# What the exercise asks
Go through the material and copy each line in which the word "General" shows up.

# Data to use
........
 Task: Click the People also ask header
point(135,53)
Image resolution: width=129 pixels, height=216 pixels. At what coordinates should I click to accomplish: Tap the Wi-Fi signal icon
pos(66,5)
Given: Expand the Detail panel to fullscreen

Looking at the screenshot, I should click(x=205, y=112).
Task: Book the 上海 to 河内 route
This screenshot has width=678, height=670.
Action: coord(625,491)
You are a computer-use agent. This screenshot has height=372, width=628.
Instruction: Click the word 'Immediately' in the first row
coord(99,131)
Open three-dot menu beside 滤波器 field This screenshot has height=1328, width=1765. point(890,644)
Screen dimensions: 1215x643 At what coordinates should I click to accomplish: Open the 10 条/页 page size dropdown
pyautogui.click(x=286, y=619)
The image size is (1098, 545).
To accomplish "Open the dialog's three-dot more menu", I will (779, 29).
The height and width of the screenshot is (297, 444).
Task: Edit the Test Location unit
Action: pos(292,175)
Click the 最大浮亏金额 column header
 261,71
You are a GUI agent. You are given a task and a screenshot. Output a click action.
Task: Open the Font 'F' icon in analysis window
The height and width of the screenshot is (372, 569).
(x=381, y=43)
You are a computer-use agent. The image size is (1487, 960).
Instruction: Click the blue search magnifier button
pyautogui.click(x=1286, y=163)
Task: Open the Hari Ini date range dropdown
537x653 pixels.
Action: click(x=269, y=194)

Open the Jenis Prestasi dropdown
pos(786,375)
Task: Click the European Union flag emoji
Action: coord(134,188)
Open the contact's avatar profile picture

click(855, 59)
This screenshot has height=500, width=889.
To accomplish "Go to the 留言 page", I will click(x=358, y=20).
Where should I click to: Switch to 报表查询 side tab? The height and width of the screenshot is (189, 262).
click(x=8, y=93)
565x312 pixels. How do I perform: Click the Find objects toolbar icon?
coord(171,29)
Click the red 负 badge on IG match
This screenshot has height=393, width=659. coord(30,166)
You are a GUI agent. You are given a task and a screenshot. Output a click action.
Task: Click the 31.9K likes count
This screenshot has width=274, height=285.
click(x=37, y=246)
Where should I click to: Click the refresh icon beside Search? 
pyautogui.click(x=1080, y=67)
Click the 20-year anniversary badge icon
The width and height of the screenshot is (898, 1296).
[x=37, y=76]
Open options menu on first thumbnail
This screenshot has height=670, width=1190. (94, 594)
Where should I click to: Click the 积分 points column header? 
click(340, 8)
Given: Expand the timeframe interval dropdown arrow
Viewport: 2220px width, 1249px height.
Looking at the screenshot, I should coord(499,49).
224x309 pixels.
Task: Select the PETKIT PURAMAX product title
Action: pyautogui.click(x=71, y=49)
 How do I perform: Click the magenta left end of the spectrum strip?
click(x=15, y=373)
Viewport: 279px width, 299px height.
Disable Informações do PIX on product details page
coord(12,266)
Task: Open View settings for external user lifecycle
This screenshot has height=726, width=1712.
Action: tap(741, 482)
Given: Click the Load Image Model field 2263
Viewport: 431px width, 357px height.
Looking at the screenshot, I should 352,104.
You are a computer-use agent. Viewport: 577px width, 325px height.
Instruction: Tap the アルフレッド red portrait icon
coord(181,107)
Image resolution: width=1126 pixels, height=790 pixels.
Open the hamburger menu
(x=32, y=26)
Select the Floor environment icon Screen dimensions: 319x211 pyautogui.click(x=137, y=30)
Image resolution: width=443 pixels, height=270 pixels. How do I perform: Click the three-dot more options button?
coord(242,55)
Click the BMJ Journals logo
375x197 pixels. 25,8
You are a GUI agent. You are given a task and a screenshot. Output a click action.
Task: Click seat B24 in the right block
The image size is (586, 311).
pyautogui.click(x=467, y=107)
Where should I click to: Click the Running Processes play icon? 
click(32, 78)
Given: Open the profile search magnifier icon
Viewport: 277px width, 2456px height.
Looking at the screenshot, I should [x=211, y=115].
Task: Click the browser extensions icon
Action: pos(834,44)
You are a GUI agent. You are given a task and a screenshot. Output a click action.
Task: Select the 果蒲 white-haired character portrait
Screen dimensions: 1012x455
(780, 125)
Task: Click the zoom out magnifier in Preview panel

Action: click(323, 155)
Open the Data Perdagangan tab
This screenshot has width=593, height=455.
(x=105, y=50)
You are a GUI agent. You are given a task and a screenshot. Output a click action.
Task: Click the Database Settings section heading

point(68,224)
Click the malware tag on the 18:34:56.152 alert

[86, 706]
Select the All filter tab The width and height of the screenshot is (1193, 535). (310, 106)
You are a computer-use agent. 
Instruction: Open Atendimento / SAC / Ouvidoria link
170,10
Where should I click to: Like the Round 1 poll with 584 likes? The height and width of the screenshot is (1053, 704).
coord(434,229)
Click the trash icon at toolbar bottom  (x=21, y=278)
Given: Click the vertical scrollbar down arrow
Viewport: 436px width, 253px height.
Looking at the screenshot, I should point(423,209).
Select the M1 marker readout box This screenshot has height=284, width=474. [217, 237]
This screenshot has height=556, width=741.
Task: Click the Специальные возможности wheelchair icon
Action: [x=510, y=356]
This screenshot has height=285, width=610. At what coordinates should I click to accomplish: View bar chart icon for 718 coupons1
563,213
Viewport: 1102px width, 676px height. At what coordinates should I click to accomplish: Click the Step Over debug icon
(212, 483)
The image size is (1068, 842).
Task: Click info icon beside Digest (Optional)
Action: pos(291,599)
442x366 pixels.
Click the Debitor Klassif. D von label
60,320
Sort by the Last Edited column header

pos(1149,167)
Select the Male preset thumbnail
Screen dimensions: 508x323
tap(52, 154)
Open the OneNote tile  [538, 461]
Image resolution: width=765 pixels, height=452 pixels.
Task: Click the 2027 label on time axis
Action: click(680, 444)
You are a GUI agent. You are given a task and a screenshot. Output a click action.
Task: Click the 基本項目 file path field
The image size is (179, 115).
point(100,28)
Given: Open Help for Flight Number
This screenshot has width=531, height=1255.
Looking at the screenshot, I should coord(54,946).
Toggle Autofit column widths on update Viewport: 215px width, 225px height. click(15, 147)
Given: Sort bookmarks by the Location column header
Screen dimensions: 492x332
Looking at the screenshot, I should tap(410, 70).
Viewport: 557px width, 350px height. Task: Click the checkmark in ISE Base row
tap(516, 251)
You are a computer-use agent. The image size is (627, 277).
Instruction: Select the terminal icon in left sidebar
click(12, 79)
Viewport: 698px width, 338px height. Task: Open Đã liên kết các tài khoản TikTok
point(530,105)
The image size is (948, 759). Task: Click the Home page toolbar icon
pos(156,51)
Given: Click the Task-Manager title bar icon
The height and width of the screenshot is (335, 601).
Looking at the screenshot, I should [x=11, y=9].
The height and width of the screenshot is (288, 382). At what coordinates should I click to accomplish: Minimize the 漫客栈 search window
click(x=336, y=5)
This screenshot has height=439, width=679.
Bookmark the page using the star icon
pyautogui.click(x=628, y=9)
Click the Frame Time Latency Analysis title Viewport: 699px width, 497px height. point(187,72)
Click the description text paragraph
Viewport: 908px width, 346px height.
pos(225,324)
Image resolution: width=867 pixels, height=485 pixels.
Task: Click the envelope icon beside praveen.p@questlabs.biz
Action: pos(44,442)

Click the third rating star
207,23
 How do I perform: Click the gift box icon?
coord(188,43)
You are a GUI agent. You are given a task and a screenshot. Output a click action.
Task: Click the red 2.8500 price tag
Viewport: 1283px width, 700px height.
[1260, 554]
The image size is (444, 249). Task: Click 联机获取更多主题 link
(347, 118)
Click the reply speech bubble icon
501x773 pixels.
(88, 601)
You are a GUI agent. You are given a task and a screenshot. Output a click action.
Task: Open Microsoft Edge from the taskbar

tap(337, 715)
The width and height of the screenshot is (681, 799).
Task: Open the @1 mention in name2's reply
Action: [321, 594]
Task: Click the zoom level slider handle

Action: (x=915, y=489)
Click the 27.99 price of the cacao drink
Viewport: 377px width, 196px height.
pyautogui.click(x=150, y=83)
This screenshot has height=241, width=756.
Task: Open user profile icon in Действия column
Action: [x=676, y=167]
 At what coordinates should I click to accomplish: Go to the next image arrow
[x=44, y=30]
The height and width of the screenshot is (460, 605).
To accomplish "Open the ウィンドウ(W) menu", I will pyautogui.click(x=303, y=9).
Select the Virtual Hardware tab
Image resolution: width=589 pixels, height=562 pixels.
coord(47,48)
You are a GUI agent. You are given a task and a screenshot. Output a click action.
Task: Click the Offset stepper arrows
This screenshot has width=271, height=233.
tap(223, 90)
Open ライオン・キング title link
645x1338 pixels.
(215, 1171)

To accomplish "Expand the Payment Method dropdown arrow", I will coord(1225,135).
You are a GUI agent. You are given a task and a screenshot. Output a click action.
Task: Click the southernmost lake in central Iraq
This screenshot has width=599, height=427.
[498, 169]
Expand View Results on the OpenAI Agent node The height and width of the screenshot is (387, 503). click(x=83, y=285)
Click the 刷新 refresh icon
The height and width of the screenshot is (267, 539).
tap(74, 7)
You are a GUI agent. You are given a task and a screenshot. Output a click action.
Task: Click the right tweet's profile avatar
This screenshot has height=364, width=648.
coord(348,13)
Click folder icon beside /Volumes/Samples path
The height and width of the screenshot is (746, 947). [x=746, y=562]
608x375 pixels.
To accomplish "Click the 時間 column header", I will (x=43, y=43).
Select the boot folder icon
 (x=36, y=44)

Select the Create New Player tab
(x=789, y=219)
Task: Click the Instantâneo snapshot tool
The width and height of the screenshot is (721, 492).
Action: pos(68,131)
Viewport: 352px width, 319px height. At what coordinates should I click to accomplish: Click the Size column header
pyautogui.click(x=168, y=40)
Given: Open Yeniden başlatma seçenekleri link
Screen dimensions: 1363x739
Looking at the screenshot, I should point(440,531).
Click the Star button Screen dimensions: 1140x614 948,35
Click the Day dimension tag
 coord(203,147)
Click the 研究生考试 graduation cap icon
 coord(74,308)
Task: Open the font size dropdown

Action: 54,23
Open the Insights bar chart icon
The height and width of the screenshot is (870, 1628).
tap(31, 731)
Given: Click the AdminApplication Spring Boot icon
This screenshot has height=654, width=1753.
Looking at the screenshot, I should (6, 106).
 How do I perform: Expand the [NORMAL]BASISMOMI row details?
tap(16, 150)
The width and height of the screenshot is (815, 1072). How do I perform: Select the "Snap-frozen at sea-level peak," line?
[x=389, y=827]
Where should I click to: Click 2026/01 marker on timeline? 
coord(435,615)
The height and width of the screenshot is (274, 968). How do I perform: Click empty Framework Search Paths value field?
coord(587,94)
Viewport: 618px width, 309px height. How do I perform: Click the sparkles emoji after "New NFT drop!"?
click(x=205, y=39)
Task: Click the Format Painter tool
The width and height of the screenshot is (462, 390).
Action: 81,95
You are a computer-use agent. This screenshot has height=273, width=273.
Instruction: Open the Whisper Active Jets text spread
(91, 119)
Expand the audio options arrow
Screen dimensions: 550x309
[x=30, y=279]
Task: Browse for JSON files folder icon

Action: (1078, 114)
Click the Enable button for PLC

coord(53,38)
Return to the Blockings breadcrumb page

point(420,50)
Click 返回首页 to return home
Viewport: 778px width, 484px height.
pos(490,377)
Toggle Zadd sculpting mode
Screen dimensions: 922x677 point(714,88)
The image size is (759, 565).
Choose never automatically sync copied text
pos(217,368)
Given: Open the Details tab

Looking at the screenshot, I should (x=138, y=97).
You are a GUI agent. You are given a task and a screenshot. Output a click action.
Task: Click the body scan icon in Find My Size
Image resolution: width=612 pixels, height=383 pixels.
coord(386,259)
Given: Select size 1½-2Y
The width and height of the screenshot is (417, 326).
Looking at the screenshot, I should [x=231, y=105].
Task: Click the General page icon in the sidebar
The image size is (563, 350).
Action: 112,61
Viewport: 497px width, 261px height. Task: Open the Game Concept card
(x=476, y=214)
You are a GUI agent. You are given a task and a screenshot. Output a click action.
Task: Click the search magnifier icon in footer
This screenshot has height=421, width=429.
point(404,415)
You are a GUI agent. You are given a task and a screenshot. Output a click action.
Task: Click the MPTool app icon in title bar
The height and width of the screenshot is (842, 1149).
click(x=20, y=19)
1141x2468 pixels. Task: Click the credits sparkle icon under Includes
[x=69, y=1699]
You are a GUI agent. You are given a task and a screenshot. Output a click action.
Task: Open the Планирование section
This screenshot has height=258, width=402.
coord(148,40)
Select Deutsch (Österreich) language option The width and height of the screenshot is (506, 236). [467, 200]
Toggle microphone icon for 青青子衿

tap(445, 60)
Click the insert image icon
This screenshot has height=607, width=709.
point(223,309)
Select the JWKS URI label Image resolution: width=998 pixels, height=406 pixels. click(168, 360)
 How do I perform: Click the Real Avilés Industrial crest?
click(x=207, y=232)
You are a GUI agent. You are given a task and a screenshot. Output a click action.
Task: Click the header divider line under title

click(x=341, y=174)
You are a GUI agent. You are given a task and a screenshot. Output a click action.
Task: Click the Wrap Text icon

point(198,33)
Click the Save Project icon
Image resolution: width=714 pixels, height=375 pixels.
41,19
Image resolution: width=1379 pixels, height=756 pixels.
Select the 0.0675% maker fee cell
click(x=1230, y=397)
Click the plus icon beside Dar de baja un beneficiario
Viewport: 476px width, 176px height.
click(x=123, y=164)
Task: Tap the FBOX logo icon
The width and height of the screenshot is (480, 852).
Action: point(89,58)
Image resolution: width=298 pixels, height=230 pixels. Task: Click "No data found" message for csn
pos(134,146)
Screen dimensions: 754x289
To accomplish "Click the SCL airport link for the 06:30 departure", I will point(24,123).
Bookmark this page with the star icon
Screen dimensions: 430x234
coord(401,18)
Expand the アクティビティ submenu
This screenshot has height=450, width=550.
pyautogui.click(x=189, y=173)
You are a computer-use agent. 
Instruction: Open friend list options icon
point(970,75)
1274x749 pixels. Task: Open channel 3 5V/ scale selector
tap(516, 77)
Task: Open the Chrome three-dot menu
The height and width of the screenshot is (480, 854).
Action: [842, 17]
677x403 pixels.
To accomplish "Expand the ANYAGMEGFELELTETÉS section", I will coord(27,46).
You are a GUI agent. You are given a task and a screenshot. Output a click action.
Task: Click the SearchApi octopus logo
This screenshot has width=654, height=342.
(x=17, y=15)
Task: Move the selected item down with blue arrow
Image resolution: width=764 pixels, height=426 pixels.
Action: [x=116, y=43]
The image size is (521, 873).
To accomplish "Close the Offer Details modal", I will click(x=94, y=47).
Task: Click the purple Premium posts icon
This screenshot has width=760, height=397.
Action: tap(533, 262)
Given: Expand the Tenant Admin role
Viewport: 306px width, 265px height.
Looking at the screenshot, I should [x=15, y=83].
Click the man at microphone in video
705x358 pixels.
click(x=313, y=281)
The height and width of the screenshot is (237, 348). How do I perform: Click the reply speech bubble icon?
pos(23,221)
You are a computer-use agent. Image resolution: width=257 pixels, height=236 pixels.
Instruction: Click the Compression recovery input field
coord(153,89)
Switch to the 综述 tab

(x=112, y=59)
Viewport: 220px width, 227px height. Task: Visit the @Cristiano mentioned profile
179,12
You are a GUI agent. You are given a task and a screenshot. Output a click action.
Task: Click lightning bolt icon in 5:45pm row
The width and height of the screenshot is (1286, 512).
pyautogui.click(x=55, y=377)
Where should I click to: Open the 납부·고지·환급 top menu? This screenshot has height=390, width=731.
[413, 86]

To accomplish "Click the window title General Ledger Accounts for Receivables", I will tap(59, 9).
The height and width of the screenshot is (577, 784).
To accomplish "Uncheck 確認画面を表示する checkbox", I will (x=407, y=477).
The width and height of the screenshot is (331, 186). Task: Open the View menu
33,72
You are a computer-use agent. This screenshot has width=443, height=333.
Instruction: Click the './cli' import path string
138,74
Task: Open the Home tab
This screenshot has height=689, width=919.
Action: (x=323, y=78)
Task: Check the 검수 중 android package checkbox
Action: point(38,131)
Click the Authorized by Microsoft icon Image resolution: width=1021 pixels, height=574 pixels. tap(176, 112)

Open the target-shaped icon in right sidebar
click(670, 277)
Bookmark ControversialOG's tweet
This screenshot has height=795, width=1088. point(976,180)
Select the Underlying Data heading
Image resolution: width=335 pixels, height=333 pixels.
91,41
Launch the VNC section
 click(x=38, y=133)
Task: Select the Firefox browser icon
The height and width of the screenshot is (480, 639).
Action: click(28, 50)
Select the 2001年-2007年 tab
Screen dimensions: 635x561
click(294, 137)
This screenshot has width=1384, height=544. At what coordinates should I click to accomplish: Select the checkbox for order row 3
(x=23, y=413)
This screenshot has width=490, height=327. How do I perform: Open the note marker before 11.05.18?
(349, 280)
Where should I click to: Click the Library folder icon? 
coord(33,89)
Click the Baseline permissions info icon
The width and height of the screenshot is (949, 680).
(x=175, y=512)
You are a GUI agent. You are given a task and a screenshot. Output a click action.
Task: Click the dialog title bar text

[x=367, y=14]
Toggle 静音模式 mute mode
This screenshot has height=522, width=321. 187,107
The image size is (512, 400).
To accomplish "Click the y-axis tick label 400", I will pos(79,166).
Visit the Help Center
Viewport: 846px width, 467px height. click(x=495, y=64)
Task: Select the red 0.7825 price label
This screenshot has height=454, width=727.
........
# Response to this exercise
Task: Click the General page icon in the sidebar
To accomplish "Click the window title General Ledger Accounts for Receivables", I will tap(59, 9).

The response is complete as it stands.